*** Records shown Section Begins ***

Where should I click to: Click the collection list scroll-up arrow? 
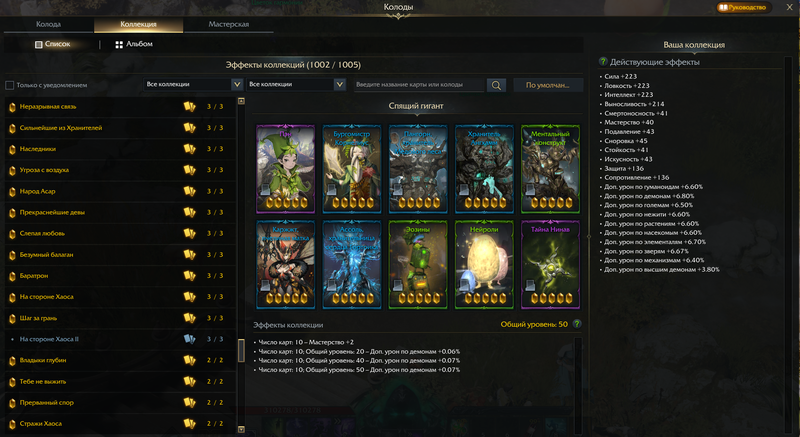pos(241,100)
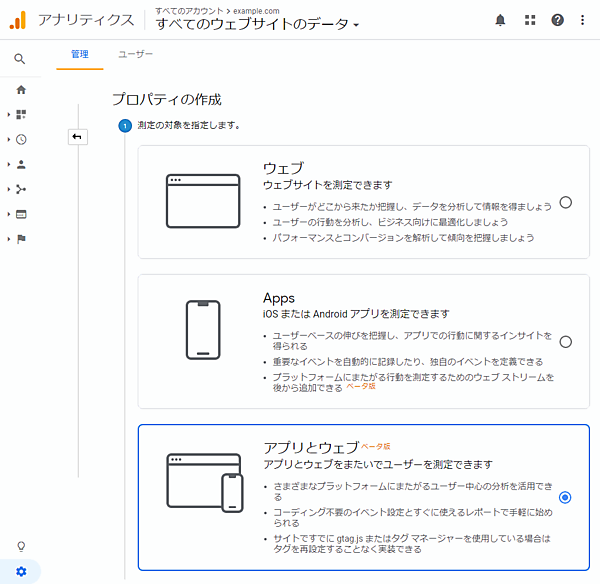Screen dimensions: 600x584
Task: Expand the Realtime clock reports section
Action: pos(21,140)
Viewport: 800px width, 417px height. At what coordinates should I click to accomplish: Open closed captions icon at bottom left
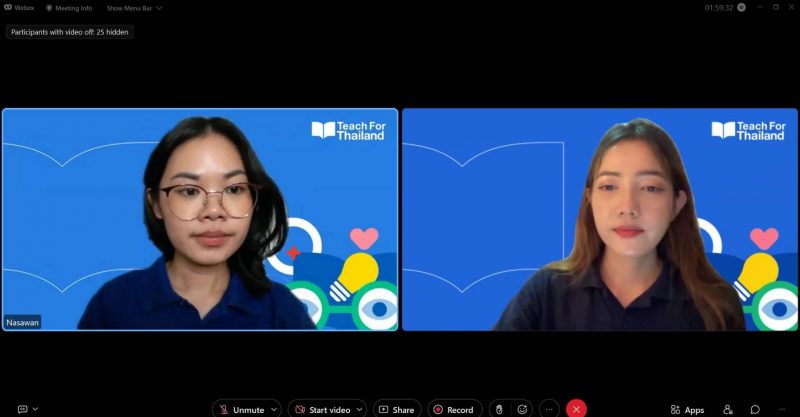pyautogui.click(x=23, y=409)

*** Records shown Section Ends ***

What you will do: Produce the material above again in full, with identical lines and no pictures.

Response area:
Where should I click to: Click the collection list scroll-up arrow? 
pos(241,100)
Screen dimensions: 600x584
Task: Expand the Realtime clock reports section
Action: pos(21,140)
Viewport: 800px width, 417px height. At what coordinates should I click to accomplish: Open closed captions icon at bottom left
pyautogui.click(x=23, y=409)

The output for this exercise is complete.